Image Source: Model Validation: Interpreting Residual Plots Daniel Hocking in R bloggers

Terms:

Homoscedastic residuals $\longrightarrow$ constant variance.
Heteroscedastic residuals $\longrightarrow$ non-constant variance.

Ordinary Least Squares Assumptions

The data is randomly sampled independent observations.
The distribution of the residuals is normally distributed and the residuals exhibits homoscedasticity.
The independent variables are uncorrelated with the error term.
The regression model is linear in the coefficients and the error term.
The independent variables should not be collinear - or correlated to each other.

Sum of Squared Error (SSE) and the Total Sum of Squares (TSS)

The Sum of Squared Error (SSE) is a metric of left-over variability in the $y$ values if we know $x$.

\[ SSE = \sum_{i=1}^n (e_i)^2 \]

The Total Sum of Squares (SST) is a metric measure the variability in the $y$ values by how far they tend to fall from their mean, $\bar{y}$.

\[ SST = \sum_{i=1}^n (y_i - \bar{y})^2 \]

where $\bar{y} = \frac{1}{n} \sum_{i-1}^n y_i$, and $n$ is the number of observations.

Minimizing the SSE

To find the best linear fit, we minimize the SSE.

\[ \begin{aligned} SSE & = \sum_{i=1}^n (e_i)^2 \\ & = \sum_{i=1}^n (y_i - \hat{y_i})^2 \end{aligned} \]

Plugging-in the linear equation $\hat{y_i} = b_0 + b_1 x_i$, we have

\[ SSE = \sum_{i=1}^n (y_i - (b_0 + b_1 x_i)^2. \]

Minimizing the above equation over all possible values of $b_0$ and $b_1$ is a calculus problem. Take the derivative of SSE with respect to $b_1$, set it equal to zero, and solve for $b_1$.

Long story short,

\[ \begin{aligned} b_1 = & \frac{\sum_{i=1}^n (x_i - \bar{x})(y_i - \bar{y})}{\sum_{i=1}^n (x_i - \bar{x})^2} \\ b_0 = & \bar{y} - b_1 \bar{x} \end{aligned} \]

where $\bar{x}$ and $\bar{y}$ are the mean of $x$ and $y$ respectively.

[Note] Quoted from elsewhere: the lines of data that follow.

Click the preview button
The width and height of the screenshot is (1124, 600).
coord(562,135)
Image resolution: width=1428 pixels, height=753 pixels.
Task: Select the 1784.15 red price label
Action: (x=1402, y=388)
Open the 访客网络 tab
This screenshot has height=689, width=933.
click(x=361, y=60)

The Estimated Slope and Intercept

We can rewrite the slope as follows

\[ \begin{aligned} b_1 & = \frac{\sum_{i=1}^n (x_i - \bar{x})(y_i - \bar{y})}{\sum_{i=1}^n (x_i - \bar{x})^2} \\ & = \frac{\sqrt{\frac{1}{n-1} \sum_{i=1}^n (y_i - \bar{y})^2}}{\sqrt{\frac{1}{n-1} \sum_{i=1}^n (x_i - \bar{x})^2}} \frac{\sum_{i=1}^n{(x_i - \bar{x})(y_i - \bar{y})}}{\sqrt{\sum_{i=1}^n (x_i - \bar{x})^2 \sum_{i=1}^n (y_i - \bar{y})^2}} \\ b_1 & = \frac{s_y}{s_x} r \end{aligned} \]

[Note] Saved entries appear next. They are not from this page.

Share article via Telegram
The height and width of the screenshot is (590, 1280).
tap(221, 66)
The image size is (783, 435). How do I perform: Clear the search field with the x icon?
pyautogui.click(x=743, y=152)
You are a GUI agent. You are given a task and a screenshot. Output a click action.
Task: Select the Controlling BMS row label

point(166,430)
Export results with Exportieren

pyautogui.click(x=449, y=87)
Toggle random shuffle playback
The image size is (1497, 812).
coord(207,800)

where $s_y$ and $s_x$ are the standard deviations of $x$ and $y$ respectively, and $r$ is the pearson correlation coefficient of $x$ and $y$.

Least-Squares Example Visualization

$Least-Squares Example Visualization: Shown here is some data (orange dots) and the best fit linear model (red line). You can try this [least-squares regression interactive demo](https://phet.colorado.edu/sims/html/least-squares-regression/latest/least-squares-regression_en.html){target=_blank} to visualize on how it works.$

Least-Squares Example Visualization: Shown here is some data (orange dots) and the best fit linear model (red line). You can try this least-squares regression interactive demo to visualize on how it works.

Finding the Best Fit

To find the best fit linear model to data, we compute the slope and intercept by using the correlation and standard deviations.

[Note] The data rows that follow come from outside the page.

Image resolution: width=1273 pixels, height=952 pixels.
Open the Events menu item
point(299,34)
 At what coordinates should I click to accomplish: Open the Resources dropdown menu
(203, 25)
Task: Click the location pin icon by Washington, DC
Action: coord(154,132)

\[ \begin{aligned} \text{mean of x} \longrightarrow & \bar{x} = \frac{1}{n} \sum_{i=1}^n x_i \\ \text{mean of y} \longrightarrow & \bar{y} = \frac{1}{n} \sum_{i=1}^n y_i \\ \text{standard deviation of x} \longrightarrow & s_x = \sqrt{\frac{1}{n-1} \sum_{i=1}^n (x_i - \bar{x})^2} \\ \text{standard deviation of y} \longrightarrow & s_y = \sqrt{\frac{1}{n-1} \sum_{i=1}^n (y_i - \bar{y})^2} \\ \text{correlation of x and y} \longrightarrow & r = \frac{\sum_{i=1}^n{(x_i - \bar{x})(y_i - \bar{y})}}{\sqrt{\sum_{i=1}^n (x_i - \bar{x})^2 \sum_{i=1}^n (y_i - \bar{y})^2}} \\ \text{best fit slope} \longrightarrow & b_1 = \frac{s_y}{s_x} r \\ \text{best fit intercept} \longrightarrow & b_0 = \bar{y} - b_1 \bar{x} \end{aligned} \]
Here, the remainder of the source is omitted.